• [Goal] Count the lines of the listing below that contain the string "header", treating uppercase and lowercase letters as distinct. Reply with the number alone.
>> START
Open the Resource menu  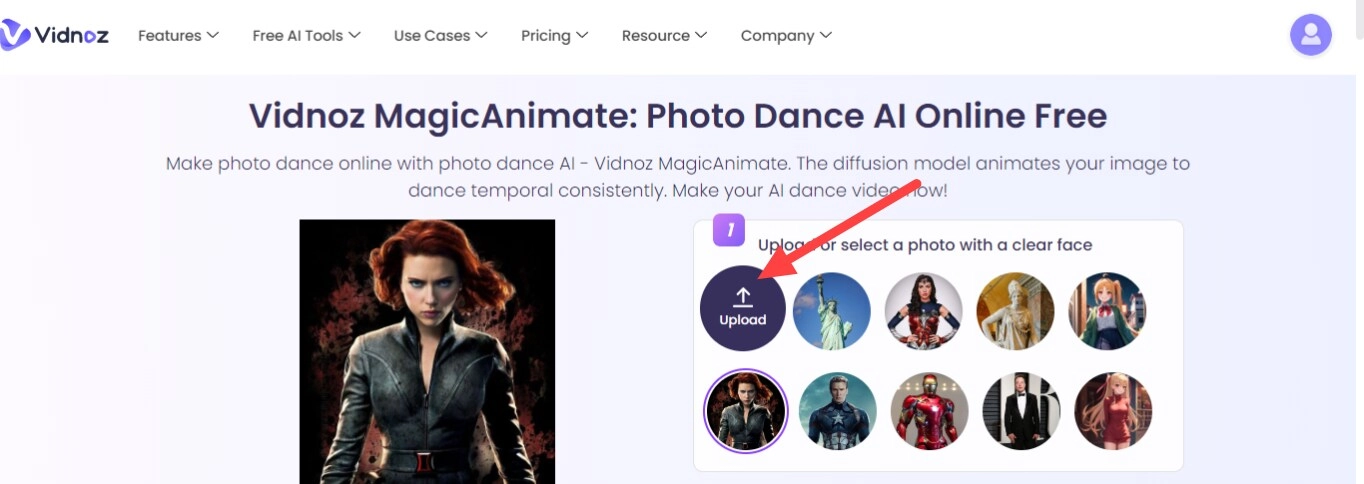[x=664, y=35]
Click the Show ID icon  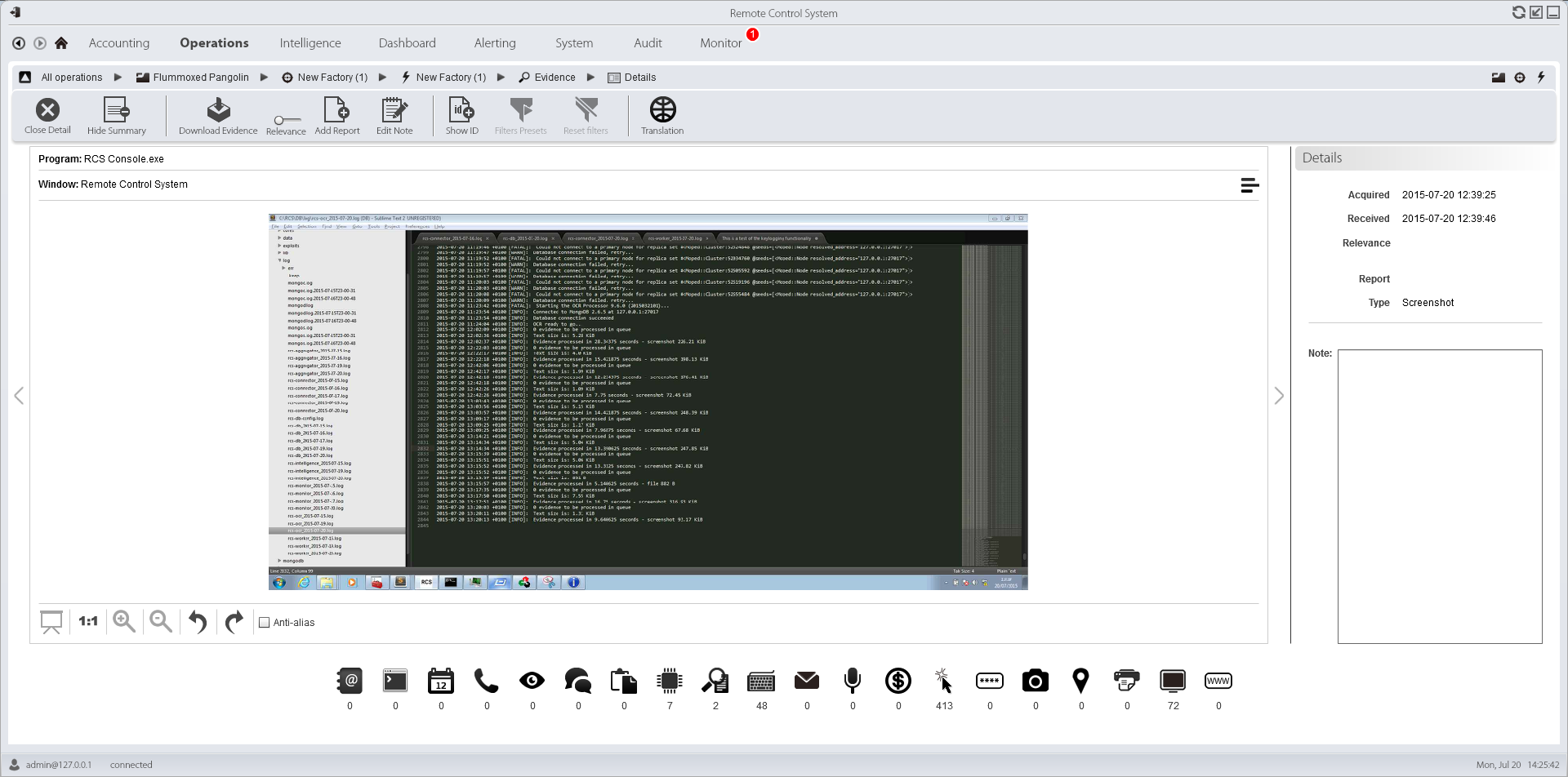point(461,111)
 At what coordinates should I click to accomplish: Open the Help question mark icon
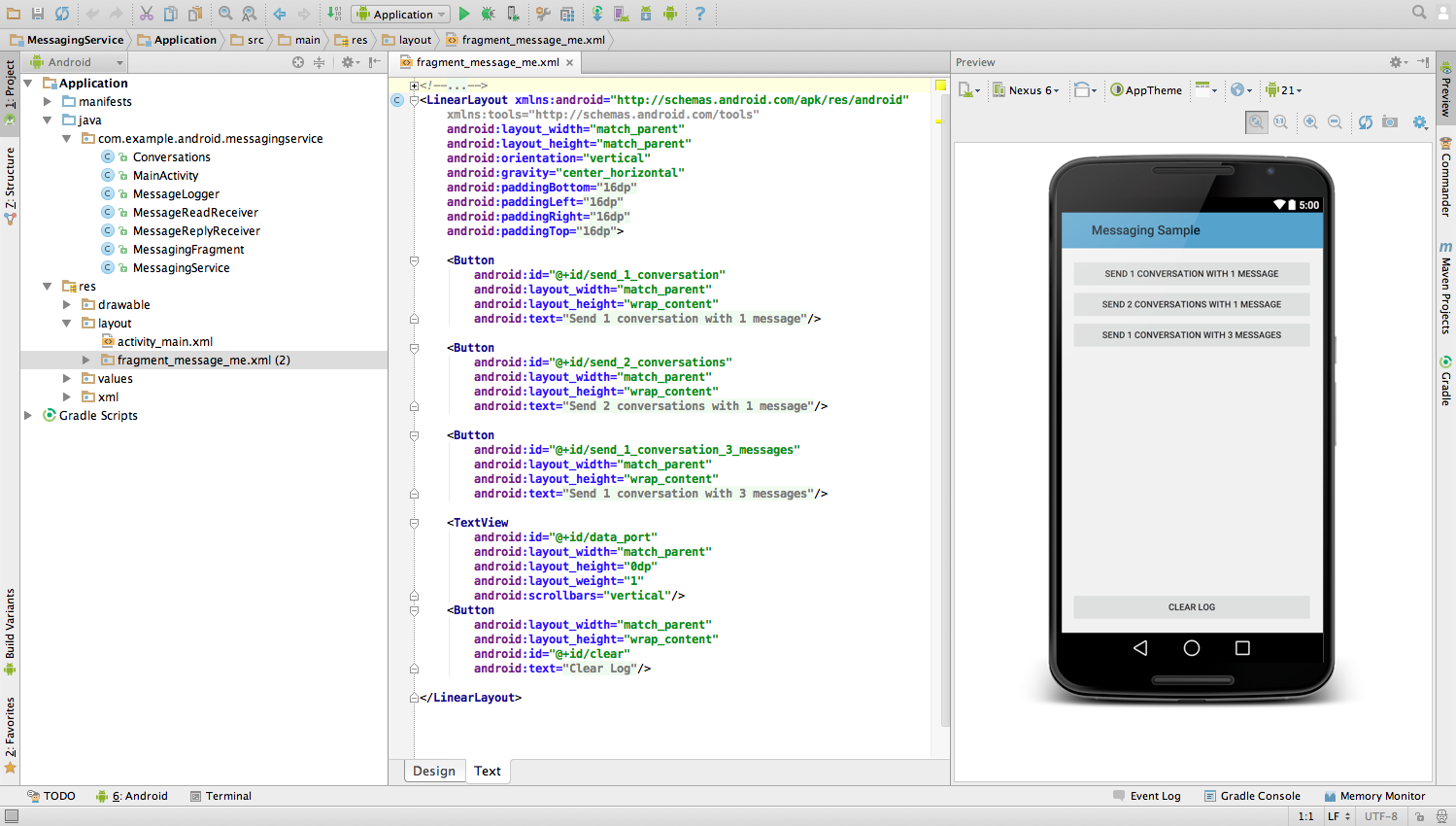tap(699, 14)
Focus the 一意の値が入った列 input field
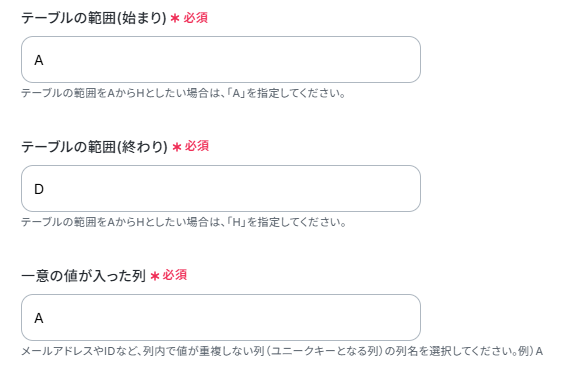564x369 pixels. tap(221, 318)
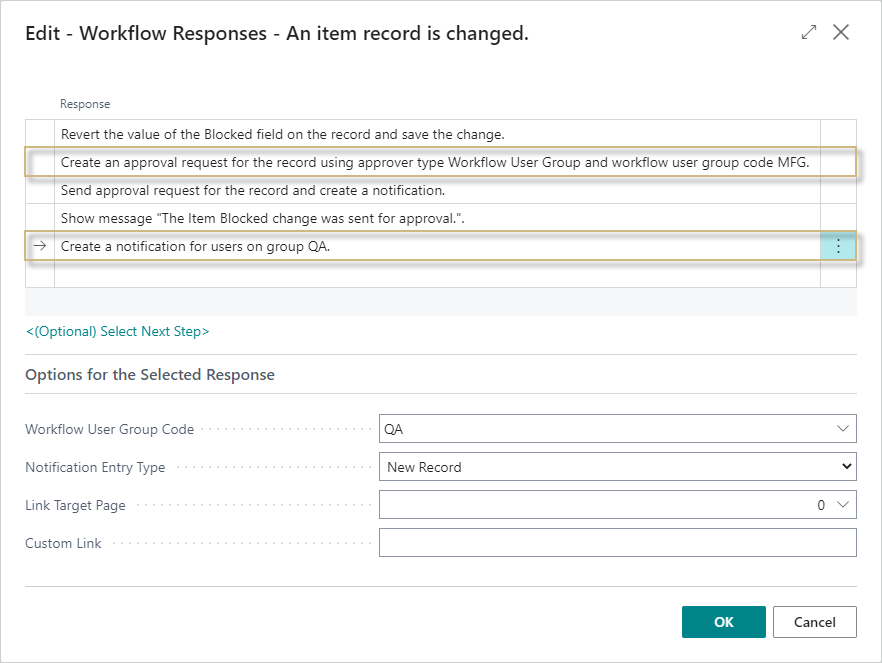The height and width of the screenshot is (663, 882).
Task: Click the Response column header
Action: tap(85, 103)
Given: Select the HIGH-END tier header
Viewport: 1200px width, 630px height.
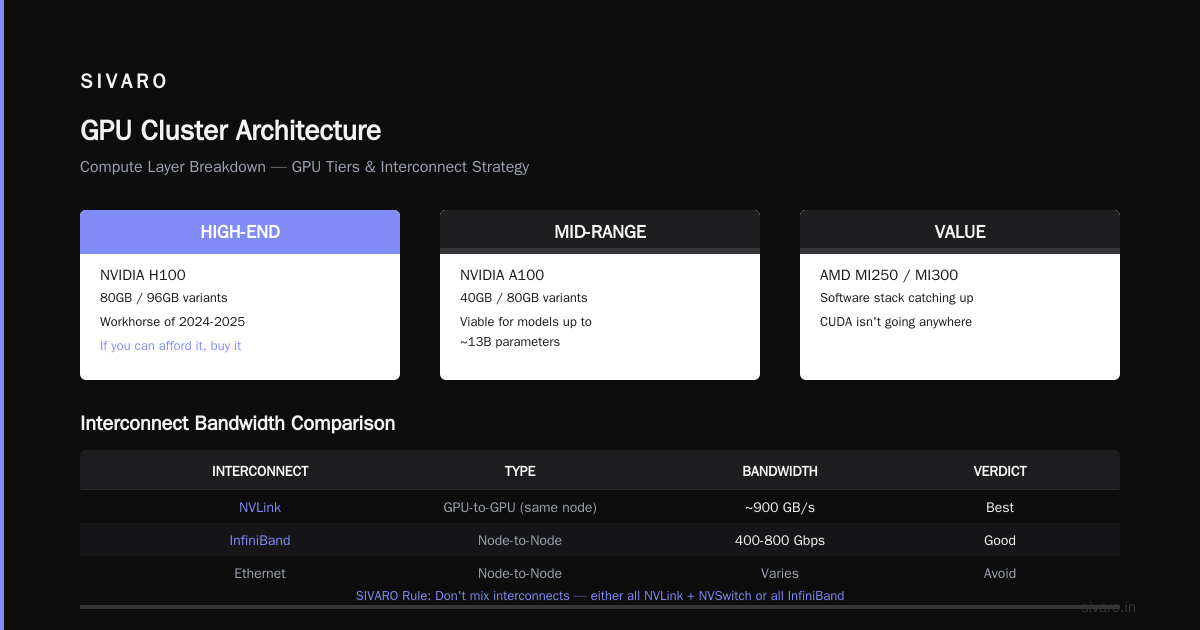Looking at the screenshot, I should click(x=240, y=232).

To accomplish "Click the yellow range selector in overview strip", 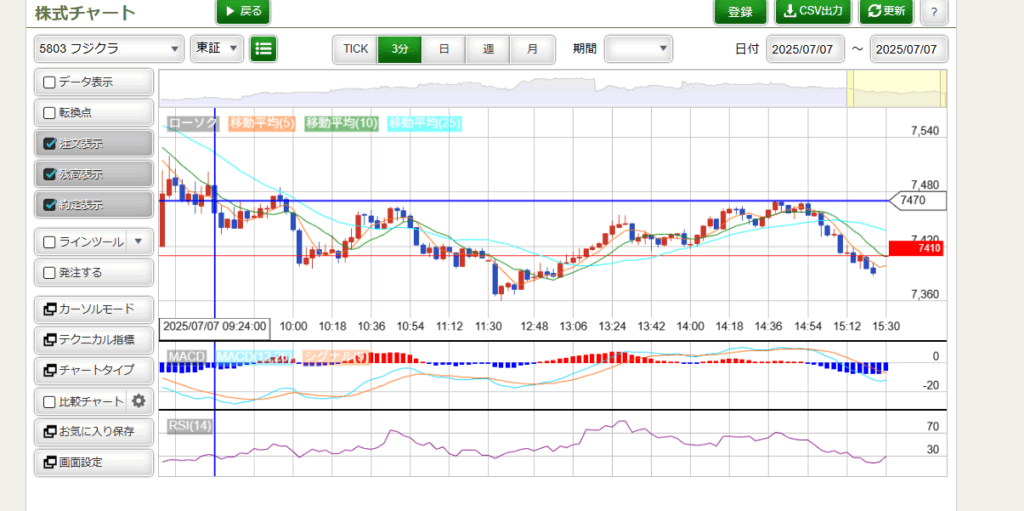I will [x=896, y=88].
>> END
• [Response to this exercise] 2